Jenny started from St Bees at 9am. I was waiting at Maryport, an unmanned station. It was freezing, rainy and windy. You couldn't get into the shelter at Maryport because the rain was coming from the wrong direction and you would have needed to swim in.

The train was due at 9.36. Jenny texted at about 9.15 to say there had been a landslide and train was stuck in Whitehaven.

In the end I was relaying messages from Jenny to other waiting passengers because at no stage did we have any information from the railway company.

Eventually Jenny and I decided to meet up in Workington because it looked as though there was a bus replacement service and I get sick on buses.

I got to Workington where I knew as much as staff but they were told the train was coming from Whitehaven at five miles and hour if I wanted to wait. I crossed the platform still freezing but at least there is a waiting room.

A staff member comes across to tell us: "Bus replacement only. No train."

I go back to the other side when I am hailed by a conductor - and here is the reason we should never replace train guards.

She has a train that is going nowhere. If I want to wait for Jenny and stay warm I could sit in the train.

Because this was a special day out I had brought treats - two small cans of Pimms and crisps and dip for the journey home and cream scones for the morning trip.

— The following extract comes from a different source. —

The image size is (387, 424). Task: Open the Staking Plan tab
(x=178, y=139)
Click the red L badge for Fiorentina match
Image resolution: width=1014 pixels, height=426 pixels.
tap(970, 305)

I texted Jenny to say where I was. She enters to be greeted by the conductor: "You must be Jenny. Your picnic awaits you."

By this time we had thrown caution to the winds and opened the cans of Pimms and were pouring them into glasses when the conductor rushes up to tell us there is a train coming though going to Carlisle.

With picnic falling everywhere we rush across the platform and take our seats just two seats up from where Jenny started her journey nearly two hours earlier.

Thank you to our lovely conductor Debra.Thank you to rail staff who still got us where we wanted despite the landslip but I wish they could find some way to warn passengers standing on unmanned platforms in the freezing cold!